POLITIQUE

L'UPAC enquête sur l'ex-argentier du Parti libéral du Québec Marc Bibeau

03/03/2014 04:02 EST | Actualisé 02/05/2014 05:12 EDT
Radio-Canada

La perquisition menée par l'Unité permanente anticorruption (UPAC) à la permanence du Parti libéral du Québec (PLQ) le 9 juillet dernier a mené directement les policiers aux entreprises de Marc Bibeau, l'ex-grand argentier du parti.

Un texte de Isabelle Richer Twitter Courriel

Selon des documents rendus publics lundi, l'UPAC a saisi au siège social du PLQ à Montréal des éléments de preuve qui ont fait avancer leur enquête, amorcée en août 2012, sur un présumé système de financement illégal impliquant des entrepreneurs qui obtenaient des contrats en échange.

Les policiers auraient mis la main sur une série de courriels dans lesquels il était question d'activités de financement ainsi que d'échange d'enveloppes chez Schockbeton, une compagnie appartenant à Marc Bibeau.

De plus, ils ont trouvé une liste énumérant une vingtaine d'activités au cours desquelles plus de 700 000 $ ont été amassés. Une de ces activités a permis, à elle seule, de recueillir 428 000 $.

Après avoir consulté les rapports annuels du PLQ entre 2004 et 2012, Radio-Canada n'a trouvé aucune activité de financement ayant rapporté 428 000 $.

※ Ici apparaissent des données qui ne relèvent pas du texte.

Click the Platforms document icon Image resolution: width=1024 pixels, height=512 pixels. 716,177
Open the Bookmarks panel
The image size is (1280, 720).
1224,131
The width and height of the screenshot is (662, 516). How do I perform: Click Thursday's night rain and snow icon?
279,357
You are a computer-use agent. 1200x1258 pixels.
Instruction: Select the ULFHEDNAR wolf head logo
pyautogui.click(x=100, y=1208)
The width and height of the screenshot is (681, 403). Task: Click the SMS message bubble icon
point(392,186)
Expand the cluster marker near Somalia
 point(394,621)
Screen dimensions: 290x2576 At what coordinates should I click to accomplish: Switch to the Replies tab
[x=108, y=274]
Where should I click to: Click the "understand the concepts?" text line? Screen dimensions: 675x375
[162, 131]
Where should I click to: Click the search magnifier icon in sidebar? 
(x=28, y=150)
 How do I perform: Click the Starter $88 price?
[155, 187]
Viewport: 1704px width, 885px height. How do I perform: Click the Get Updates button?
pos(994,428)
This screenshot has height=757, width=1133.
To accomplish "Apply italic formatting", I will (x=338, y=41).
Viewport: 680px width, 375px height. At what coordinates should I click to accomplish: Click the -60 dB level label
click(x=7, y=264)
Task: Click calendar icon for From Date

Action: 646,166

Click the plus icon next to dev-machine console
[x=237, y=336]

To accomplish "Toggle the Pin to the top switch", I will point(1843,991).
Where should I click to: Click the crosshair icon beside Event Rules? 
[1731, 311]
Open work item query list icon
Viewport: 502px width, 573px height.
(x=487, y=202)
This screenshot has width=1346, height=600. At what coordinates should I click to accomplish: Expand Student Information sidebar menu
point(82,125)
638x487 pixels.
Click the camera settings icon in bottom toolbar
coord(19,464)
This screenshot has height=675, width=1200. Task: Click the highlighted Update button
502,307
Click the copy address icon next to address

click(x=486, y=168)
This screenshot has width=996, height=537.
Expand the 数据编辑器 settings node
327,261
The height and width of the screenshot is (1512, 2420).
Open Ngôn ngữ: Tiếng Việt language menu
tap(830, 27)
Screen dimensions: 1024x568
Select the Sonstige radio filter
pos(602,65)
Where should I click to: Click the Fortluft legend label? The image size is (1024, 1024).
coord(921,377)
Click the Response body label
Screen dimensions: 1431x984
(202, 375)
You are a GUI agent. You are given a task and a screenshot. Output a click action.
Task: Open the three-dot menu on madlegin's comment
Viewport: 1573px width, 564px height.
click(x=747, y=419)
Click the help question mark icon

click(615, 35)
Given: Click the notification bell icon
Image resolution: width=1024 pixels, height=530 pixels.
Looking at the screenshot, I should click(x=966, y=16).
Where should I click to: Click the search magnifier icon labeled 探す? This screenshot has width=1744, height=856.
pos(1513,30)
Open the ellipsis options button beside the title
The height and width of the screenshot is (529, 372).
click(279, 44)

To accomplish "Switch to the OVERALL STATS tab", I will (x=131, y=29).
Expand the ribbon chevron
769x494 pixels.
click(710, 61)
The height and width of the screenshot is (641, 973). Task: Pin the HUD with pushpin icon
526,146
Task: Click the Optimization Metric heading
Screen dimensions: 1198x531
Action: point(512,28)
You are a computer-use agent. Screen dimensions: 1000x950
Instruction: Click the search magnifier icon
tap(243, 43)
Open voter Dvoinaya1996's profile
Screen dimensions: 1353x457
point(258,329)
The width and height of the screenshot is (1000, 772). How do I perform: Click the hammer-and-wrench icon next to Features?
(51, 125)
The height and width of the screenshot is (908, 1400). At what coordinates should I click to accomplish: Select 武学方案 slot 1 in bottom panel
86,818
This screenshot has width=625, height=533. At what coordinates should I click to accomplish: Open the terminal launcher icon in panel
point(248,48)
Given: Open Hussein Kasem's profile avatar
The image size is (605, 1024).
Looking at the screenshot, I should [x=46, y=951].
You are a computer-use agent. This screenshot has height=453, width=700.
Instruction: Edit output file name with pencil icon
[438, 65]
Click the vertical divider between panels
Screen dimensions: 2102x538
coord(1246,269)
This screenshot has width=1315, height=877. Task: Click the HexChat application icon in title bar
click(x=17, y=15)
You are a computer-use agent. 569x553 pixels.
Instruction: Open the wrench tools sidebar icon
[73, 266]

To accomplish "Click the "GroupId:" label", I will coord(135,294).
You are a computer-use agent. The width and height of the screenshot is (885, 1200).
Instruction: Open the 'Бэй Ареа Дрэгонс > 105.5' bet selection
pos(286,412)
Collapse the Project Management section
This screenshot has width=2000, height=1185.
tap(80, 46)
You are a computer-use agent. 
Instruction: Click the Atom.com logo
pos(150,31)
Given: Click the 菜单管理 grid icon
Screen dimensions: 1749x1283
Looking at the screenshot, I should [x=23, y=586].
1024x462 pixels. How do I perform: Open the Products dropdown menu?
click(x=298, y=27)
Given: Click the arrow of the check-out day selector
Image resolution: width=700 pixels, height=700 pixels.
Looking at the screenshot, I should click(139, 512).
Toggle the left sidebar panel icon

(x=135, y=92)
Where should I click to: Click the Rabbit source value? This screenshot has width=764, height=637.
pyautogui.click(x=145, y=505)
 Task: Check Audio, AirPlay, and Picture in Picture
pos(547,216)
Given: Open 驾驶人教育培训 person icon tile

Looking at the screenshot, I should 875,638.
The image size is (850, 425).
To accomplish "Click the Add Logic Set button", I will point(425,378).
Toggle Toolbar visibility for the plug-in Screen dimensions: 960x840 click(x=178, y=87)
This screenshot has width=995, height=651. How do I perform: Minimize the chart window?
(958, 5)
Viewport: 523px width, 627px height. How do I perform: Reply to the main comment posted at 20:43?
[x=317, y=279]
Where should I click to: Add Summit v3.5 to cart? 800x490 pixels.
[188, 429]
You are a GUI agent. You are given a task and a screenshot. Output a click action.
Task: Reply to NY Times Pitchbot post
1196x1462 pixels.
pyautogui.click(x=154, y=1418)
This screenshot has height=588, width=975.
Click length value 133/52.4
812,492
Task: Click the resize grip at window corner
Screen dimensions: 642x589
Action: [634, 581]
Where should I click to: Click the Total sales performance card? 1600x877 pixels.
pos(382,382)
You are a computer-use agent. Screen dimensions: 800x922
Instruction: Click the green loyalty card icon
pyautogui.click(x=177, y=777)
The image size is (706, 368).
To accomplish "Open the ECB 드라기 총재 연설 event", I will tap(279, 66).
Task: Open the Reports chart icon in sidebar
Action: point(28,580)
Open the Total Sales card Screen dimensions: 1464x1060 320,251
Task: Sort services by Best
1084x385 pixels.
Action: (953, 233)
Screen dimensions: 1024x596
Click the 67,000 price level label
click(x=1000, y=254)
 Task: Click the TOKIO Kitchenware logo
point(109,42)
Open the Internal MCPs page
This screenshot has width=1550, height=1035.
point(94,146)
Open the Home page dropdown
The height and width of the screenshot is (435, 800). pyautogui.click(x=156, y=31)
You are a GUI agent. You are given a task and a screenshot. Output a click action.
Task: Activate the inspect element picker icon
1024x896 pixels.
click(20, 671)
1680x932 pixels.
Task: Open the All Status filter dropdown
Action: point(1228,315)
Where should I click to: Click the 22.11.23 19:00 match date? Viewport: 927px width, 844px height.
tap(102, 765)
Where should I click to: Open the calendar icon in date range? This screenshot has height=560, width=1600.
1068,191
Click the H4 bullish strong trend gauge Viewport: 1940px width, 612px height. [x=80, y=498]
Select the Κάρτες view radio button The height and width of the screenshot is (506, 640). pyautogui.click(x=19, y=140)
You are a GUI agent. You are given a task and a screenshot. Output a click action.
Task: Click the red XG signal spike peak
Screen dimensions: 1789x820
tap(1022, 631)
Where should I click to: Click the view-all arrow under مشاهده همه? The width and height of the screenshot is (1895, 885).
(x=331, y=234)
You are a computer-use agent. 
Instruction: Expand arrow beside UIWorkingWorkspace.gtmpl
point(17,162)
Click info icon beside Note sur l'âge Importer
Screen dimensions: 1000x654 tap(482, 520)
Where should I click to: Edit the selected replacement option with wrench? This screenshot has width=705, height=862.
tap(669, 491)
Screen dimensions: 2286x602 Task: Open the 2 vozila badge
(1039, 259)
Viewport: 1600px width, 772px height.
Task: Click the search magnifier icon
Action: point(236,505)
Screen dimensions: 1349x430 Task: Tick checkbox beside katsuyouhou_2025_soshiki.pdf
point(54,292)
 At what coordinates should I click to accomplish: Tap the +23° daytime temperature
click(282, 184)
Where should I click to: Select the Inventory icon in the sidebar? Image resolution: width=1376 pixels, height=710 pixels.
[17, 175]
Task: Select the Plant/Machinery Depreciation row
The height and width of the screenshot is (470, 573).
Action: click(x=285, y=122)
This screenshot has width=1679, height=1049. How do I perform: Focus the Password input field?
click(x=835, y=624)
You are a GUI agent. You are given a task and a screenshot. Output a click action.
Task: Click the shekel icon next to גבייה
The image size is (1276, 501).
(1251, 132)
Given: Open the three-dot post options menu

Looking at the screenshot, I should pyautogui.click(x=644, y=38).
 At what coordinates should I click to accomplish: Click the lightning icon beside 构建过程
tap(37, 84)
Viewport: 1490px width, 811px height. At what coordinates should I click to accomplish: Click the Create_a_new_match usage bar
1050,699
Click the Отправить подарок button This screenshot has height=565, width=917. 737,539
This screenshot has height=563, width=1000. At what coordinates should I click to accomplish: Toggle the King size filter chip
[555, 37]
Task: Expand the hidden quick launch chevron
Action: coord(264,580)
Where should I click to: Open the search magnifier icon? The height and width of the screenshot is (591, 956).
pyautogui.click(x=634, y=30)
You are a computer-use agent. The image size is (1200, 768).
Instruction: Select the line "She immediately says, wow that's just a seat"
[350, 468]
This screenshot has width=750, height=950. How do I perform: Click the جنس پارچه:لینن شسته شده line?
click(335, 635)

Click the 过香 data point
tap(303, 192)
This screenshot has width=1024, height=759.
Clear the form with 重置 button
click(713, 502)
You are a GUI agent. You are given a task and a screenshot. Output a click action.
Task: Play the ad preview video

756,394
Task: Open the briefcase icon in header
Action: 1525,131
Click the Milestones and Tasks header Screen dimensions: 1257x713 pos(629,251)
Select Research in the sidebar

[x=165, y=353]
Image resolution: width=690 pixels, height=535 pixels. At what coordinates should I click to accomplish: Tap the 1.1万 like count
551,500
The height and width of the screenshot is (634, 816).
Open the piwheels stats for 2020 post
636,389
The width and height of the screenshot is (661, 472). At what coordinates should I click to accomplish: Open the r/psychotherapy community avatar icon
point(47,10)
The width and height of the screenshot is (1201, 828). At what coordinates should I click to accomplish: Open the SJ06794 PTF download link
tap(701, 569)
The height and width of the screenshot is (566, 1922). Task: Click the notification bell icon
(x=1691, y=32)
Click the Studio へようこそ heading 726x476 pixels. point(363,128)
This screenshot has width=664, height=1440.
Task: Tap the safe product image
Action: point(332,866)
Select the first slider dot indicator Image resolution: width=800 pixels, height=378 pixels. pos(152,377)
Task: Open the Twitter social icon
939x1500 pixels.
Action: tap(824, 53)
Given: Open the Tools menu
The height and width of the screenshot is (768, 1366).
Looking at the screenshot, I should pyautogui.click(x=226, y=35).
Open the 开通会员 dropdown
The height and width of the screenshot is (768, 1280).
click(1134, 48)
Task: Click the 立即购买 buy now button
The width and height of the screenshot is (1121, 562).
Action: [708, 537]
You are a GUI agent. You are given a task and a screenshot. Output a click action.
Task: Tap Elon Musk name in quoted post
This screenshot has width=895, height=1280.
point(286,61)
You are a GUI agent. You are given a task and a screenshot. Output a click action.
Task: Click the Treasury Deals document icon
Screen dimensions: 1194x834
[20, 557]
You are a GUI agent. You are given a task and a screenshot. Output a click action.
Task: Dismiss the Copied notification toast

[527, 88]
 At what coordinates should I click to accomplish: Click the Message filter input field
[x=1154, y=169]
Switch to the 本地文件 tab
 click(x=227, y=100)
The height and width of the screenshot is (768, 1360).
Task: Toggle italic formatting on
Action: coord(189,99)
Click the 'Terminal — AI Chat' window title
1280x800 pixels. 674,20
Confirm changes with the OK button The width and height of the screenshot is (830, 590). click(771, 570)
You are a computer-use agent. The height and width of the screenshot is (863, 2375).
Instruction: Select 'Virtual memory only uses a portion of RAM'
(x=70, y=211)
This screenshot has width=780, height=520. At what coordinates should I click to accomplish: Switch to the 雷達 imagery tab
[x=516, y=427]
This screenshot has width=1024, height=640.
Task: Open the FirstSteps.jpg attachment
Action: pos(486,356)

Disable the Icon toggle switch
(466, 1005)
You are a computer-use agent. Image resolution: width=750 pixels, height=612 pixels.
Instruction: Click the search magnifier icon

C'est grâce à toutes ces informations que les policiers de l'UPAC ont obtenu des mandats de perquisition en novembre dernier qui leur ont permis de se rendre dans plusieurs entreprises appartenant à Marc Bibeau et à sa famille, notamment aux Centres d'achat Beauward et chez Schockbeton à St-Eustache, ainsi que chez Saramac à Terrebonne.

Le même jour, soit le 14 novembre 2013, l'UPAC avait également perquisitionné chez Construction Garnier et à l'Agence métropolitaine de Transport relativement au contrat de construction du train de l'Est reliant Mascouche à Montréal. La compagnie Construction Garnier a obtenu un contrat de 30 millions de dollars en 2011 pour les aménagements ferroviaires dans le secteur de Le Gardeur.

Selon des informations, des matériaux destinés à la construction de ces infrastructures auraient plutôt été livrés à la résidence de Suzanne Bibeau, soeur de Marc Bibeau, pour la construction d'un immense patio de 50 pieds par 40 pieds autour d'une piscine

Dans un des mandats, on peut lire que plusieurs témoins rencontrés par l'escouade anticorruption décrivent Marc Bibeau comme « le stratège » du parti et « le responsable du financement du PLQ » à l'époque où Jean Charest était au pouvoir.

Les policiers ont également obtenu et analysé des registres d'appels téléphoniques qui montrent des liens très étroits entre certaines personnes-clés.

L'UPAC tente de démontrer la commission d'actes de corruption de fonctionnaires, d'abus de confiance et de fraude.